Referring to fig. 8, as a preferred mounting method of the first bevel gear 42 and the second bevel gear 43, mounting posts 48 are convexly provided on the surfaces of the mounting seat 41, on which the first bevel gear 42 and the second bevel gear 43 are mounted, bearings are sleeved on the mounting posts 48, and the first bevel gear 42 or the second bevel gear 43 is sleeved on the bearings. The mounting structure has higher rotation precision, more flexibility and reliable structural performance.

Referring to fig. 8, as a preferable fixing manner of the mounting seat 41 in the outer cylinder 10, the projections 49 are provided on the other set of opposite side surfaces of the mounting seat 41, and the projections 49 abut against the inner wall of the outer cylinder 10. The mounting structure is simple, and the structural arrangement is more reasonable.

Referring to fig. 5, as a preferred structure for slidably mounting the inner cylinder 20 in the outer cylinder 10, at least one guide rail 11 is uniformly distributed on the inner wall of the outer cylinder 10 along the circumferential direction, the guide rail 11 is arranged along the axial direction of the outer cylinder 10, at least one guide groove 21 matched with the guide rail 11 is uniformly distributed on the outer wall of the inner cylinder 20 along the circumferential direction, and the guide rail 11 is slidably embedded in the guide groove 21. Specifically, the guide groove 21 may be formed by directly opening the guide groove 21 on the outer wall of the inner tube 20, or at least two convex strips are convexly arranged on the outer wall of the inner tube 20, and the guide groove 21 is formed between two adjacent convex strips.

Referring to fig. 1, as a further improvement of the above technical solution, the end of the outer cylinder 10, which is engaged with the inner cylinder 20, is tapered to form a limiting structure.
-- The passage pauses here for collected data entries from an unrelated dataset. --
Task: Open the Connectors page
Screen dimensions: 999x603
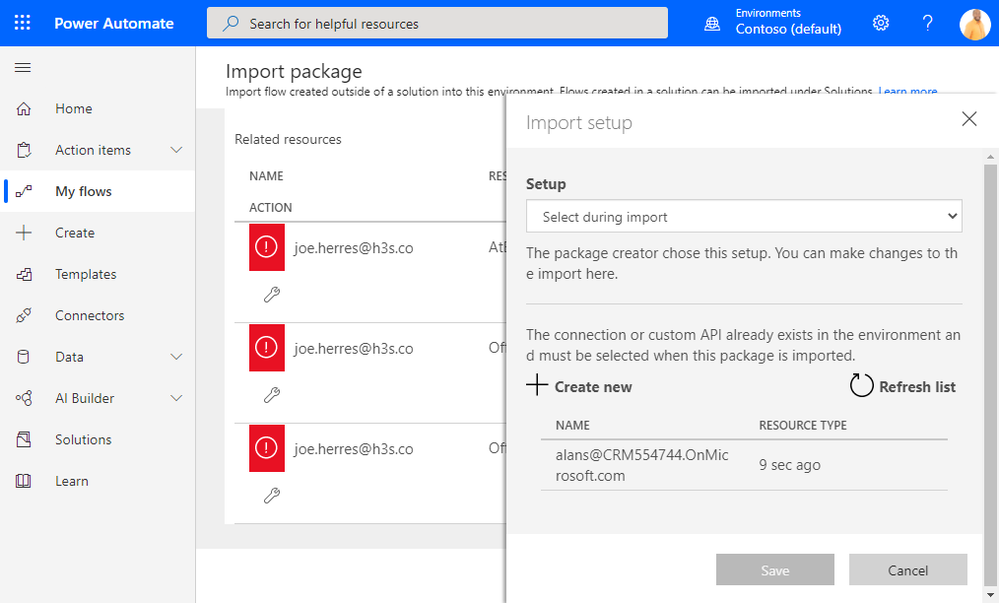Action: tap(89, 315)
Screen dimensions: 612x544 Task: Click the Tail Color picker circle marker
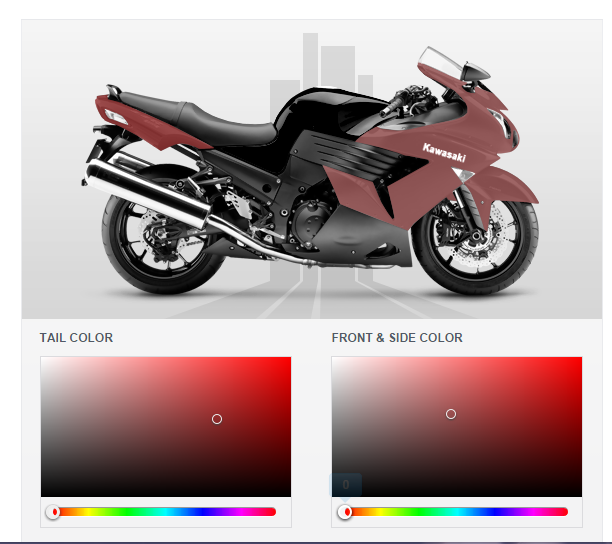[x=217, y=419]
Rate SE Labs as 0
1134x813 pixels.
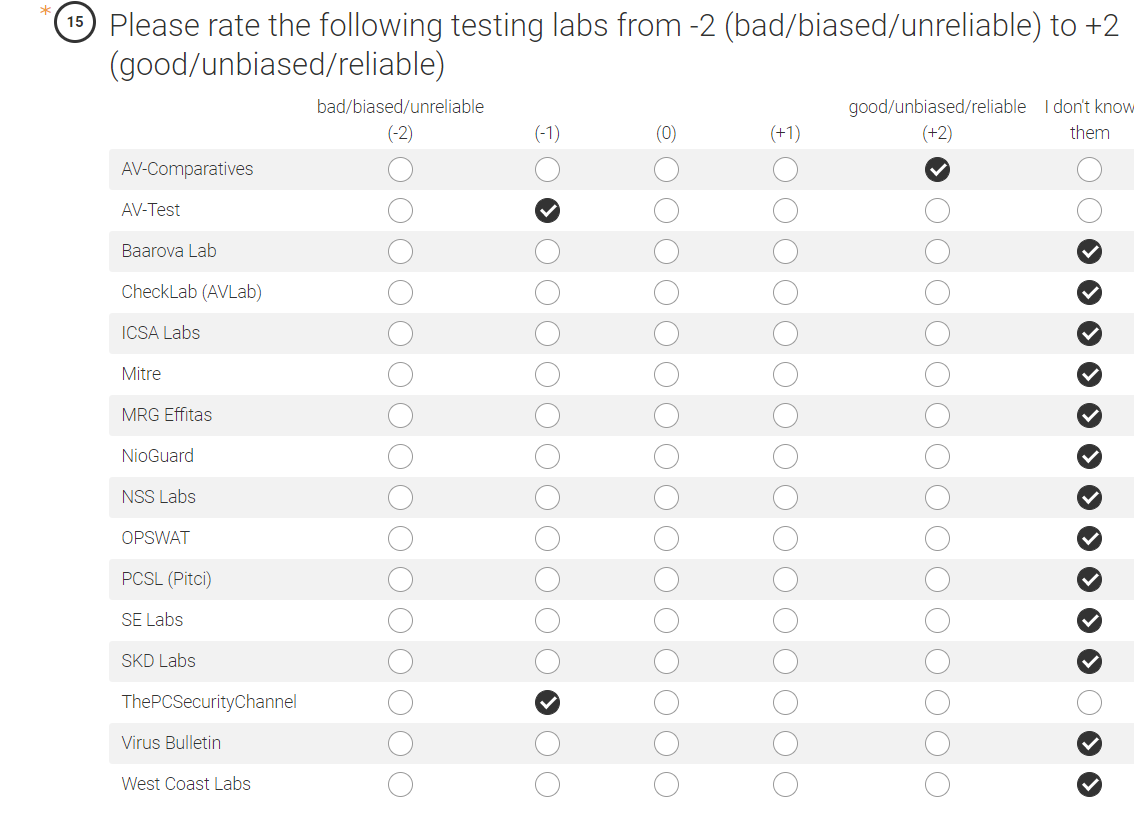666,621
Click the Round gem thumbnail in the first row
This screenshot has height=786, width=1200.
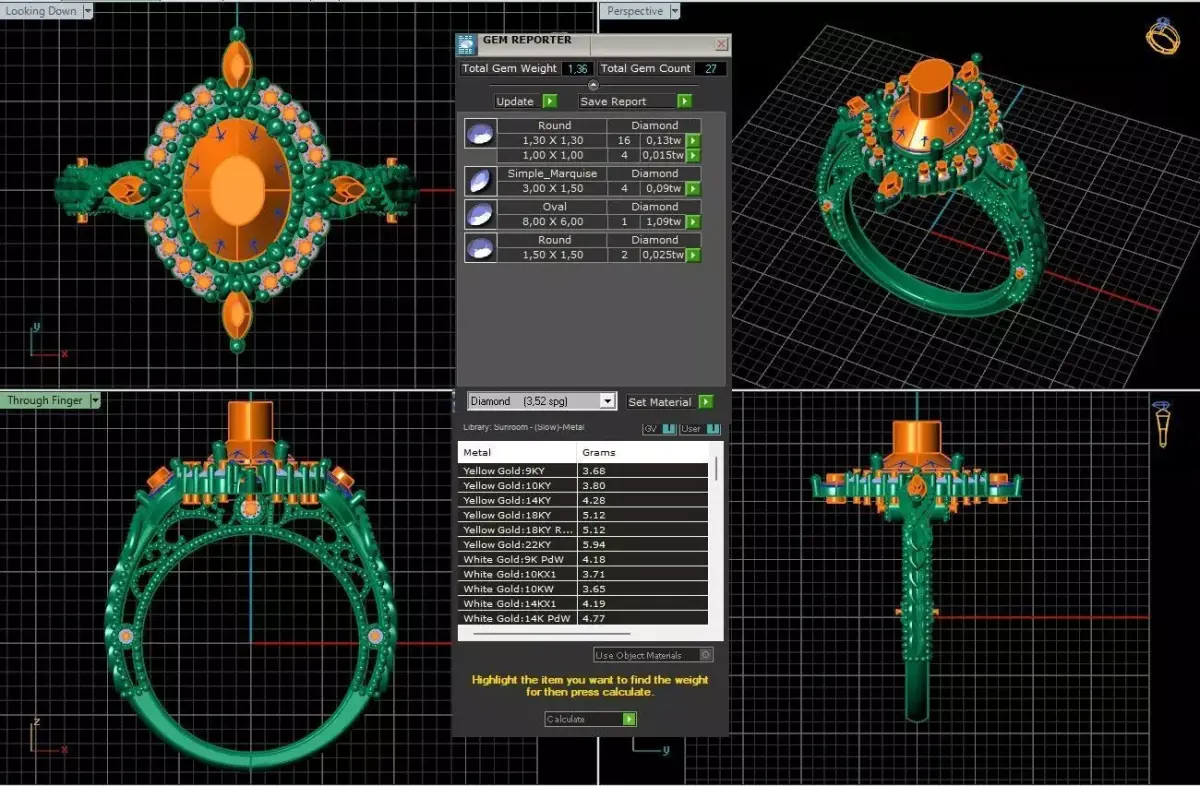click(x=480, y=133)
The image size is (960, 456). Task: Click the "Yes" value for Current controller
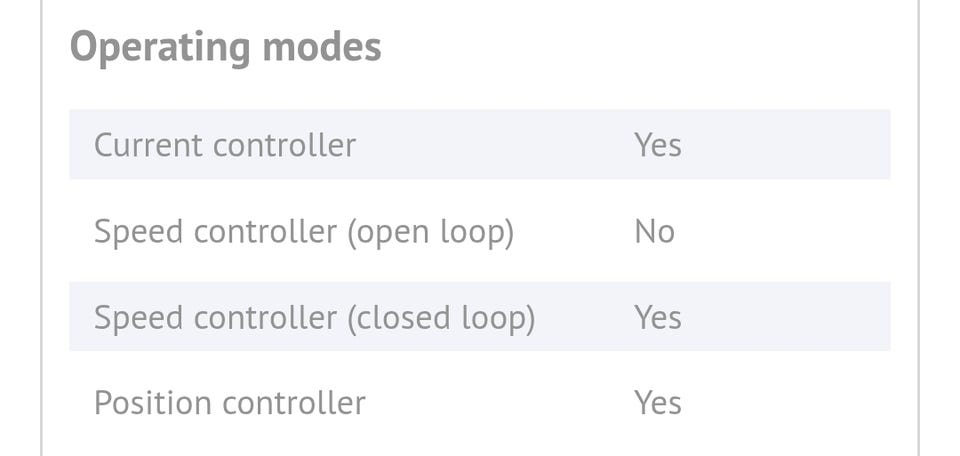pyautogui.click(x=657, y=145)
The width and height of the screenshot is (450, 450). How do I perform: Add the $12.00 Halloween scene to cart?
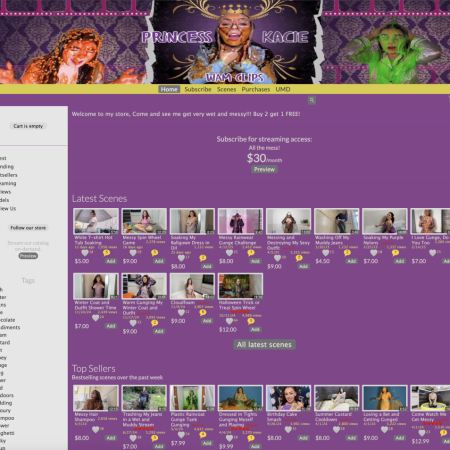pos(255,329)

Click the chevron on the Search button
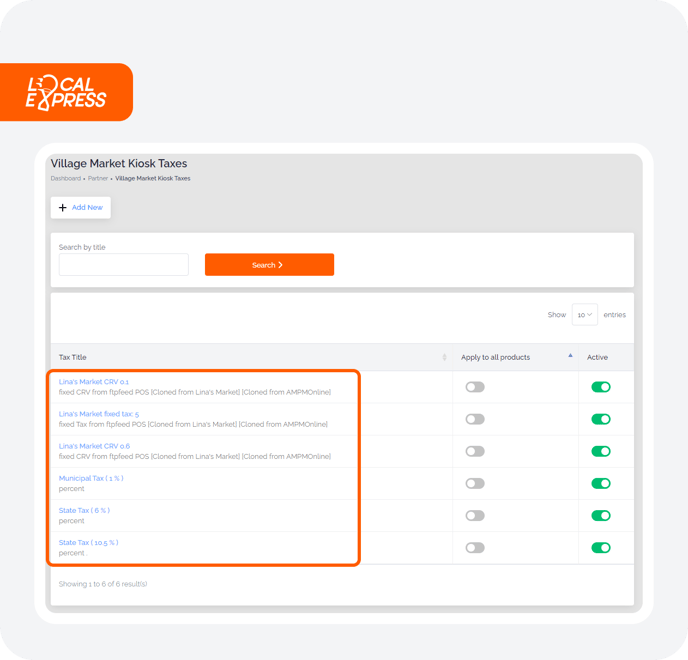pos(280,265)
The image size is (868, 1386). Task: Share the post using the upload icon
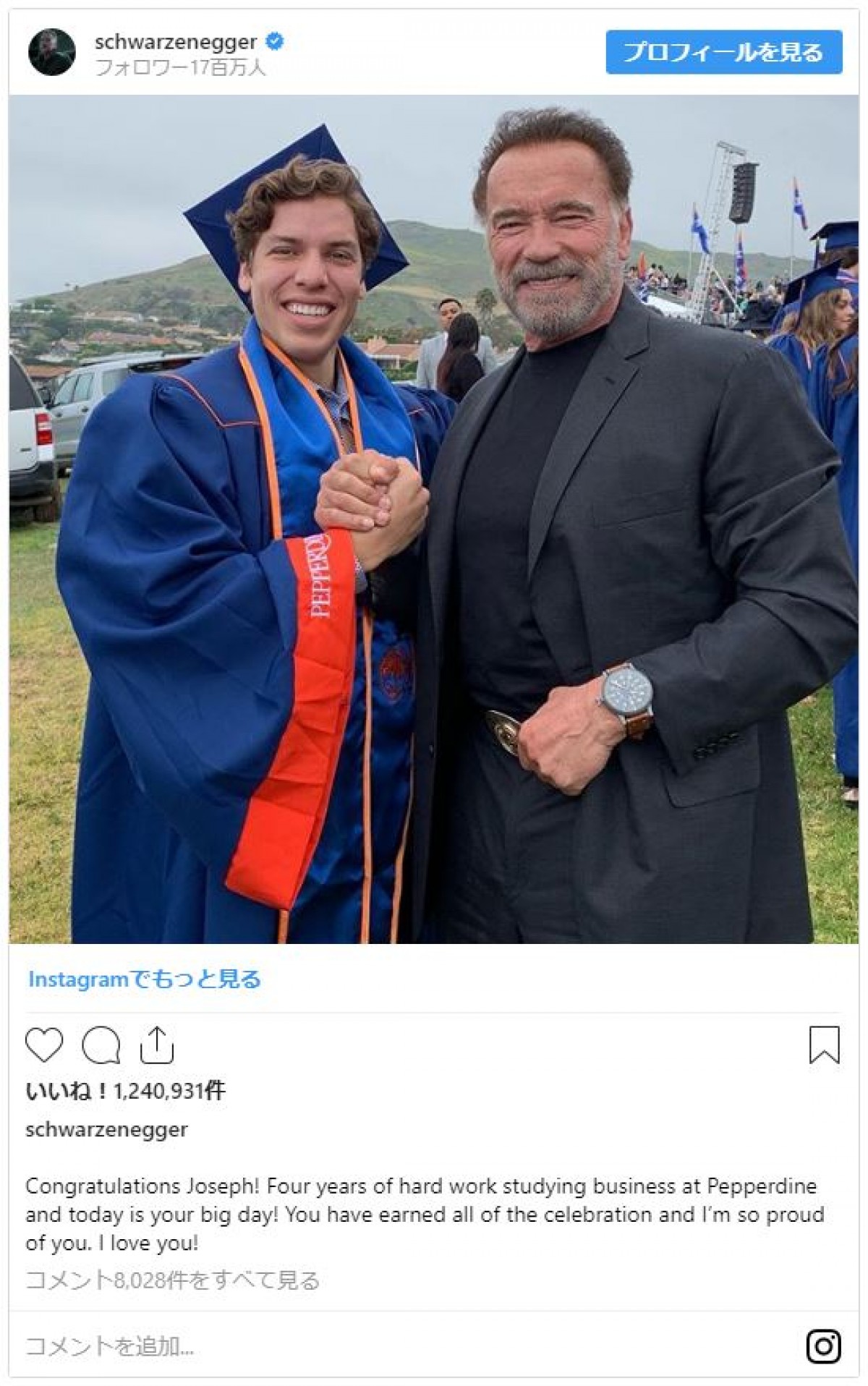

The limiting structure can prevent the inner cylinder 20 from separating from the outer cylinder 10 due to excessive sliding of the inner cylinder 20. In other embodiments, other common structures such as a stop block can be used for limiting.

Referring to fig. 1 and 3, the lighting device of the present invention is equipped with the telescopic rod type co-rotating output mechanism, and further comprises a lighting assembly 60 located inside the end portion of the outer cylinder 10, the lighting assembly 60 includes a bearing seat 61 fixed on the inner wall of the outer cylinder 10, a rolling bearing 62 is installed on the bearing seat 61, the lighting assembly 60 further includes an installation rod 63, one end of the installation rod 63 is fixedly connected with the housing 45 that the spiral push rod 50 does not penetrate through, and the other end is rotatably supported in the rolling bearing 62, the installation rod 63 and the rolling bearing 62 are coaxial with the outer cylinder 10, a permanent magnet 64 is fixedly sleeved on the installation rod 63, a stator coil 65 fixed on the inner wall of the outer cylinder 10 is covered outside the permanent magnet 64, and the stator coil 65 is connected.

The working process of the lighting device is explained in detail as follows:

the telescopic rod type same-direction rotation output mechanism drives the mounting rod 63 to rotate in a single direction, the permanent magnet 64 rotates along with the mounting rod 63 to generate a rotating magnetic field, the stator coil 65 generates electromotive force in the rotating magnetic field, current is generated in a closed loop, and the current is supplied to the illuminating lamp 66 through a cable to emit light for illumination.

Referring to fig. 9, as a further improvement of the above technical solution, both ends of the inner cylinder 20 are provided with the driving assemblies 30, both ends of the inner cylinder 20 are matched with an outer cylinder 10 to form a two-end telescopic structure, and each outer cylinder 10 is provided with the reversing assembly 40, the spiral push rod 50 and the illuminating assembly 60 therein. When in use, the two outer cylinders 10 are respectively held by two hands to perform telescopic power generation and illumination. The use is more convenient, and both ends can be lighted.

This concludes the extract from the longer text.